The Redskins have been through so much bad in recent years it’s tough to get excited over splitting two home games to start the season. Then again, the bar has been set so low that this is cause for encouragement: “Hey, they’re not the worst team!”
“It was huge,” Redskins center Kory Lichtensteiger said of the win. “We talked about it all week. We can’t go 0-2 and we can’t lose another home game. We felt last week we should have won.”
The Redskins, though, like their blueprint, one that revolves around a powerful run game and stout defense. Just as they promised, though promises here often lead to disappointment. But, through two games, the Redskins have rushed for a combined 343 yards and have held opposing offenses to a combined 469 yards and 20 points. Games like that produce mindsets. And they haven’t had that sort of mindset in a few years.
“For us, we have an attitude right now like nobody is going to stop our run,” Lichtensteiger said. “The running backs were running their tails off, getting big runs and making people miss. It does a lot for team morale when you can bust some things.
“We’re off to a good start, but some teams will challenge our run. We’ll get loaded boxes, and we have to answer. The good thing for us is that all our runs are clicking right now. If we can keep that up it’s going to be a fun year.”
The season opener showed what they wanted to be, too, as they ran well and played good defense against Miami. They just didn’t convert and turned it over twice. Sunday, they turned it over once (while not producing any). But the line did a terrific job against the Rams -- the Redskins' three tight-end look surprised them and the play calling kept them off-balance. Quarterback Kirk Cousins completed 23 of 27 passes for 203 yards and a touchdown -- and was barely mentioned. He played well, but it was the other signs that have been visible for two weeks in a row now.
Defensively, they weren’t challenged by an offense that lacks a consistent passing attack. Still, a win is a win. And when you’ve had a combined seven in two years, any win should be enjoyed.
“We know what type of team we have, and we can be a great all-around physical team,” Redskins linebacker Keenan Robinson said. “Last week we should have showed it but didn’t finish. This week it was important to get the haters off our back and make sure we silence critics and just go out and dominate and play team ball.”

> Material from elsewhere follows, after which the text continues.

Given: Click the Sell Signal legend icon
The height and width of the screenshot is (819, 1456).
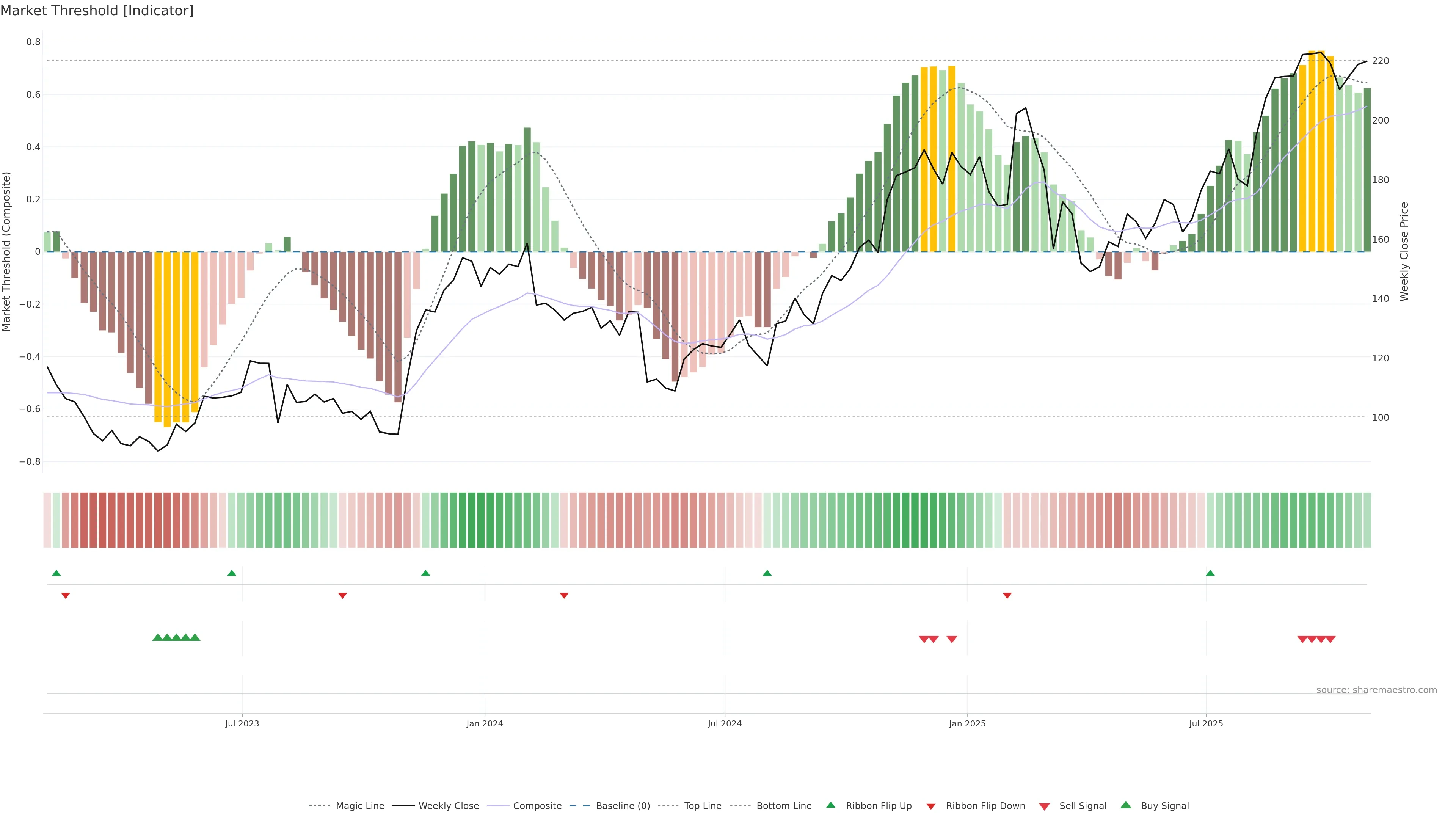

Those critics and haters are born from the frustration of recent years -- five double-digit loss seasons in the past six. That tends to produce doubters. Heck, the players needed to see proof.
“We needed this win,” running back Alfred Morris said. “We needed it to keep morale high.”

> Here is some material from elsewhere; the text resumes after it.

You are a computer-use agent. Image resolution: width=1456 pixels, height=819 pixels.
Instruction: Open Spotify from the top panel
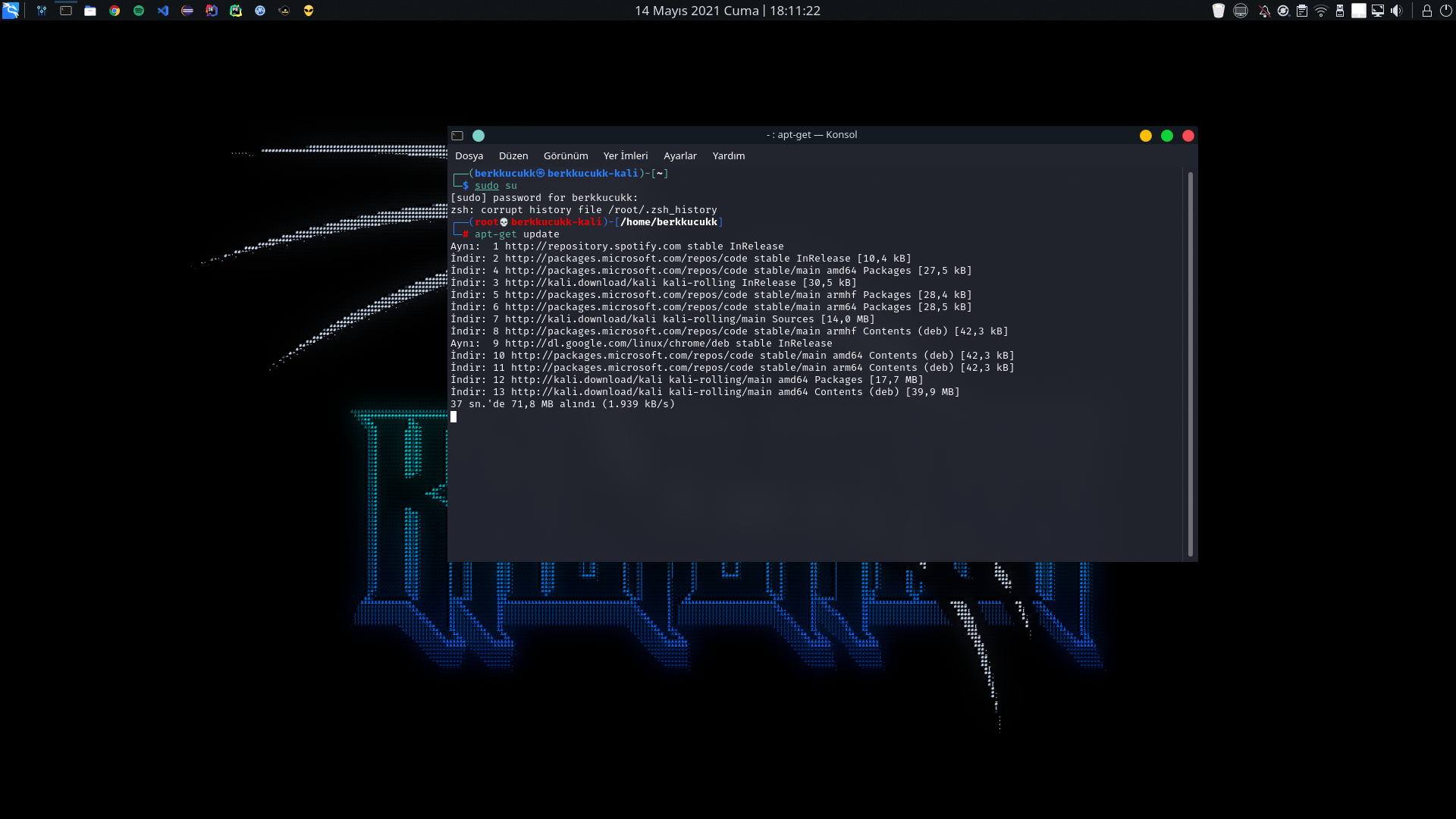pos(139,11)
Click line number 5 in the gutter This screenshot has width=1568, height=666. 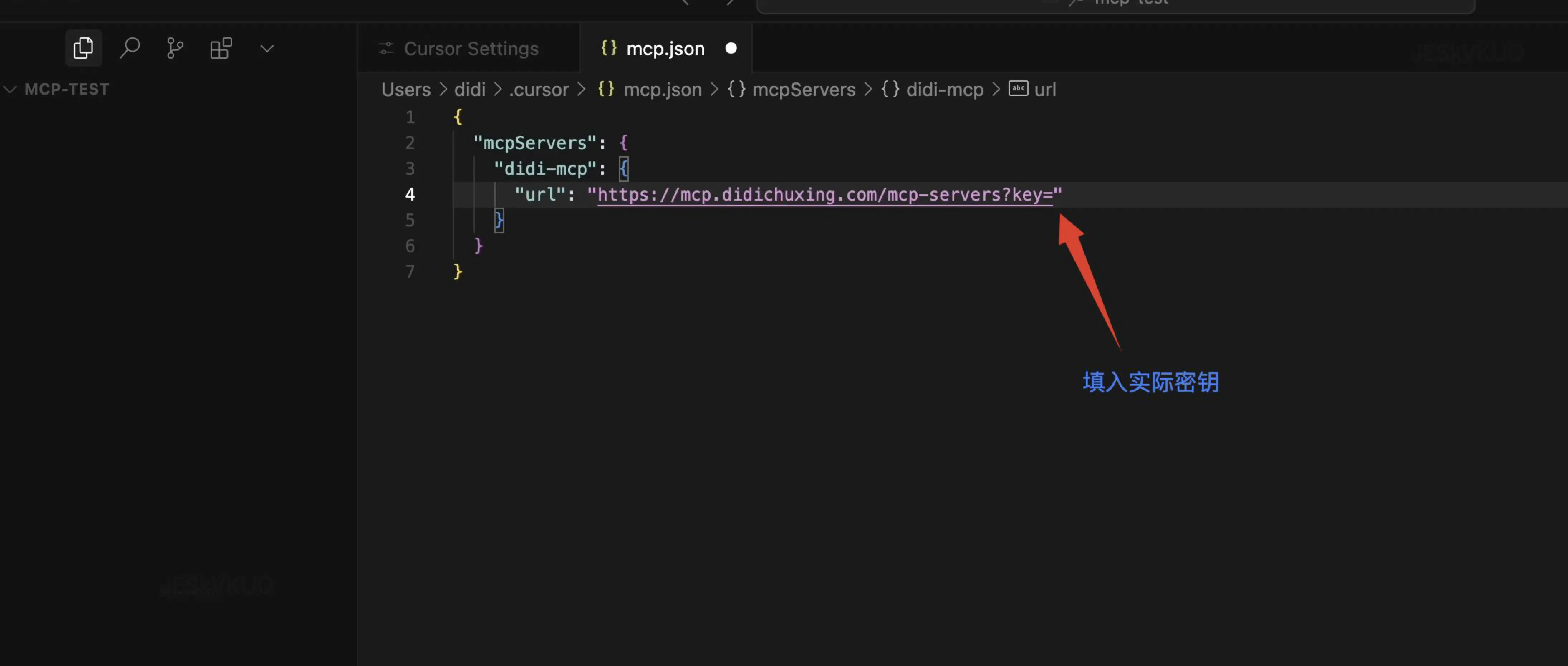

Now they need to do the toughest part, at least from what we’ve seen in recent years: duplicate a winning effort. The Redskins won two in a row last season, but it took them to 3-5. Getting to 2-1 would be a big boost. Coach Jay Gruden needs that to keep players believing in the message.
“The big thing is you want to have something positive these guys can build off of,” Gruden said. “The only way to show it is getting victories. It was a huge win in that regard.”